**What you are asked to do**: Return all lines of the listing below that carry the word "cell".

**Extracted data**:

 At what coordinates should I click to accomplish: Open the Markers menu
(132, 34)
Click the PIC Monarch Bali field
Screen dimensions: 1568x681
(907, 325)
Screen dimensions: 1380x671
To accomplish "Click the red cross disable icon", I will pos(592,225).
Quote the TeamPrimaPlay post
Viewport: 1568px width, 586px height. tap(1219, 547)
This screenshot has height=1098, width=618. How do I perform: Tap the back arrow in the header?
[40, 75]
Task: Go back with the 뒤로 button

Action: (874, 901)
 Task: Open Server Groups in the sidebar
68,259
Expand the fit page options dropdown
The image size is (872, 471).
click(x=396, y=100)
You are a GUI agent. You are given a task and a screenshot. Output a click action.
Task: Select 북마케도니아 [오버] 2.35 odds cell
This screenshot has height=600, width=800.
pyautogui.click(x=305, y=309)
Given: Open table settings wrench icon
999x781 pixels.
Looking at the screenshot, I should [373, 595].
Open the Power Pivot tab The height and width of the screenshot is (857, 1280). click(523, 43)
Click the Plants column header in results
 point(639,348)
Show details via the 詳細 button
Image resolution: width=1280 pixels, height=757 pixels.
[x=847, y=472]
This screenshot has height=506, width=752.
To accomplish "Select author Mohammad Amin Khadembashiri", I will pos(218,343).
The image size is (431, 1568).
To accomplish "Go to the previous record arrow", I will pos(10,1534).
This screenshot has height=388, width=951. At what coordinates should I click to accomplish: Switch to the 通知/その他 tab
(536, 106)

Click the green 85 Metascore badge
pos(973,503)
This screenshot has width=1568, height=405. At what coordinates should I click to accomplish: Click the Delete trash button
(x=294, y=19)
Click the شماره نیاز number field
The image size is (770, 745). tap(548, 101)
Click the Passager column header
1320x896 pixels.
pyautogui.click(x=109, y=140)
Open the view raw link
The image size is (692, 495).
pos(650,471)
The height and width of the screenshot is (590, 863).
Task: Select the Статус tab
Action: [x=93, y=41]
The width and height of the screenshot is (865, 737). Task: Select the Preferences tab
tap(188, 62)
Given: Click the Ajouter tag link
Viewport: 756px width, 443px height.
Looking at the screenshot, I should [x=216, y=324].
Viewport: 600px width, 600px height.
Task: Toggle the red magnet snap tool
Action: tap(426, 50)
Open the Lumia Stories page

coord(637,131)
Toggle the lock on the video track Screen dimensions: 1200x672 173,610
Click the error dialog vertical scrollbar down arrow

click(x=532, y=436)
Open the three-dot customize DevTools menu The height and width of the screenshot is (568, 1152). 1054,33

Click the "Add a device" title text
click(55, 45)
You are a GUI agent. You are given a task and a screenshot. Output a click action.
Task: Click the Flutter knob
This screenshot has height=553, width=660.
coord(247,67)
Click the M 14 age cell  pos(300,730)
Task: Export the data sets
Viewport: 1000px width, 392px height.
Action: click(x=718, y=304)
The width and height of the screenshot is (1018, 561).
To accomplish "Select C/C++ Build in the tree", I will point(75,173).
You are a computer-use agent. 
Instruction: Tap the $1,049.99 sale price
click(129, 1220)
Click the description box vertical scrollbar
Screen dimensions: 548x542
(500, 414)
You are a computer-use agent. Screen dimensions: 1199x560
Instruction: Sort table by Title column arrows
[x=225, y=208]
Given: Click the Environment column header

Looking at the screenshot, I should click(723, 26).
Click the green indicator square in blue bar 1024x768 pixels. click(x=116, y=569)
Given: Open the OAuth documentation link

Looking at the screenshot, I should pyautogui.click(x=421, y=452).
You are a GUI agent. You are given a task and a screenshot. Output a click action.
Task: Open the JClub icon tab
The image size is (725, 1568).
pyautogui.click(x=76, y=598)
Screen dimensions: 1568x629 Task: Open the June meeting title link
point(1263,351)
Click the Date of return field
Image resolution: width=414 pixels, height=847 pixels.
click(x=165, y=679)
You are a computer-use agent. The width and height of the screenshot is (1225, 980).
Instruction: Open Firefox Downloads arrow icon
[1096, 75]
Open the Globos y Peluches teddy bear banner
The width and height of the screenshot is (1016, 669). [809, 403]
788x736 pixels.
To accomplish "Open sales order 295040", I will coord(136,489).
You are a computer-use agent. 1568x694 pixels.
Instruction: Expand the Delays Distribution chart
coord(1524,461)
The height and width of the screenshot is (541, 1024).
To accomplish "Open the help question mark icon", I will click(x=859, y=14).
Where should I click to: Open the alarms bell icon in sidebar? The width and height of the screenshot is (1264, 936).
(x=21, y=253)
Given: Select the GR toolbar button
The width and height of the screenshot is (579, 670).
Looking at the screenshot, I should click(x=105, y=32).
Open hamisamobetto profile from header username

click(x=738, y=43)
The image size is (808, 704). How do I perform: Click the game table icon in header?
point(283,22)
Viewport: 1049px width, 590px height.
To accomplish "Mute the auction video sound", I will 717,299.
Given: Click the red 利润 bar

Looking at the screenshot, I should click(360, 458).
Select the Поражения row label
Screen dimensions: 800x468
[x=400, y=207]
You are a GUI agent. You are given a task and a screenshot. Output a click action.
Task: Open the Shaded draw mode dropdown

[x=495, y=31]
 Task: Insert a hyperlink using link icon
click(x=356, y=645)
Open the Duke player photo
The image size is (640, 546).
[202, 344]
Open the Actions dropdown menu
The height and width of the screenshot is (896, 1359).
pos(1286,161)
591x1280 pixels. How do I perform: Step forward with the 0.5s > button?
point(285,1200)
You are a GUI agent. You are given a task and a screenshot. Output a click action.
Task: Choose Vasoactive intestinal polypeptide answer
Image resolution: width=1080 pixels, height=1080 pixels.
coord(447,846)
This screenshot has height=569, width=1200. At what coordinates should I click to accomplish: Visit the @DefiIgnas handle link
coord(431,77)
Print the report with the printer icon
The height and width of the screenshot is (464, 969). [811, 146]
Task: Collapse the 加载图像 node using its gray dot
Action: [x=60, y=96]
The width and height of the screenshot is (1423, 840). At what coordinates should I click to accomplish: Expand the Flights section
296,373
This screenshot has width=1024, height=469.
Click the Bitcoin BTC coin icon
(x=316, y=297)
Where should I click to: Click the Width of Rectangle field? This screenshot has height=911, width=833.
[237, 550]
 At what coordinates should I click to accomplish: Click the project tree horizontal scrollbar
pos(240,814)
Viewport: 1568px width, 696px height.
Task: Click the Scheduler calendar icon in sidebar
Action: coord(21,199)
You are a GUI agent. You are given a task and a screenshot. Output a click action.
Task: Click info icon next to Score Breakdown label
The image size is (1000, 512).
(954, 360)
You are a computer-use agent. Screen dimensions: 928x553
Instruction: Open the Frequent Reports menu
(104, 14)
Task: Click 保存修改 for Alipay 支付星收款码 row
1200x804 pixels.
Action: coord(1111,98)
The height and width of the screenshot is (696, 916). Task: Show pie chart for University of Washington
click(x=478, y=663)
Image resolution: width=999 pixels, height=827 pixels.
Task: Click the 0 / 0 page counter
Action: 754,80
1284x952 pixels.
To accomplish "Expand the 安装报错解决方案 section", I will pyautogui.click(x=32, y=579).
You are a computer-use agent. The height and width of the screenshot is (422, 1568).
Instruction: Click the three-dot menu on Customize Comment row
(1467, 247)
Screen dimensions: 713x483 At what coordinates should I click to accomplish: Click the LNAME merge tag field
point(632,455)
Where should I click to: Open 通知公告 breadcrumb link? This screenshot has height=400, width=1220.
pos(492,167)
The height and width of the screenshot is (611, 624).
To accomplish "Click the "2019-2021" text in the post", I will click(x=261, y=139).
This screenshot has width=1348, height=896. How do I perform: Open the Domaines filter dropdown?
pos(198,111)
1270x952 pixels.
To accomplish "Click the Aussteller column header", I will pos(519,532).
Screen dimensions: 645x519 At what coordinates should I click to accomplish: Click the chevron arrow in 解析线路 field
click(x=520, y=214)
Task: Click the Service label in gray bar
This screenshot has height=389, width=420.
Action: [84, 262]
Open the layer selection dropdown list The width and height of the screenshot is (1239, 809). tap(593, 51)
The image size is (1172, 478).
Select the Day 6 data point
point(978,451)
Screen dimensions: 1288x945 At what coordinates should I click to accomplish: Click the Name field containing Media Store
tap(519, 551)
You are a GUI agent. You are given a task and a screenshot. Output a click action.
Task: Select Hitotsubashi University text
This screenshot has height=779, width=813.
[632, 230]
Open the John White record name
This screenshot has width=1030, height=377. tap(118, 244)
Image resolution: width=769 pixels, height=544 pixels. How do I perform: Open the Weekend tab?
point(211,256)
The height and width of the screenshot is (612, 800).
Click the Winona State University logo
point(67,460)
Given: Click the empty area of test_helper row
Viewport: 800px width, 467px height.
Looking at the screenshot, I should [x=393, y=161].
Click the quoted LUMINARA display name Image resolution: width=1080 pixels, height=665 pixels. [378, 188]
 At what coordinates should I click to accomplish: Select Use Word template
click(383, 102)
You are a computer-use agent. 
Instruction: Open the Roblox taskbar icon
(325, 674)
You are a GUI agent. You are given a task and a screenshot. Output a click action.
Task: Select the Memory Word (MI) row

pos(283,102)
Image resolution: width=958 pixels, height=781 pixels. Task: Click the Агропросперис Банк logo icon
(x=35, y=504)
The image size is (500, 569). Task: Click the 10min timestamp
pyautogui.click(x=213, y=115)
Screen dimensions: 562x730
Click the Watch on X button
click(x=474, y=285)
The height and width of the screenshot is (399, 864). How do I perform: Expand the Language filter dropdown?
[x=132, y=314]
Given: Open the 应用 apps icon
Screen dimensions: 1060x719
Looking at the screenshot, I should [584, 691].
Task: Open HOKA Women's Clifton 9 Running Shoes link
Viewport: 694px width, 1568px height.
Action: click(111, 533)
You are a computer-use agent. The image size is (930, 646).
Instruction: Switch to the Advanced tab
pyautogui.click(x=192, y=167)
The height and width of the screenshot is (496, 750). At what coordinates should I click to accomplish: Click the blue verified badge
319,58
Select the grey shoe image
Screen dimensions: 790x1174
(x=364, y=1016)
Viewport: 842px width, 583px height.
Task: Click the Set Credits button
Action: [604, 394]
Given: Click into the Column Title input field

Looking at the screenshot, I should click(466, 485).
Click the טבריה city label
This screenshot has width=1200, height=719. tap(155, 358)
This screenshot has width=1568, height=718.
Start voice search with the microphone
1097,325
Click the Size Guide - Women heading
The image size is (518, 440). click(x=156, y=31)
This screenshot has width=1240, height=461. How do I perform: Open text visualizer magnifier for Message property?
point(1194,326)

**Task answer**:
Task: Select 북마케도니아 [오버] 2.35 odds cell
Click the M 14 age cell  pos(300,730)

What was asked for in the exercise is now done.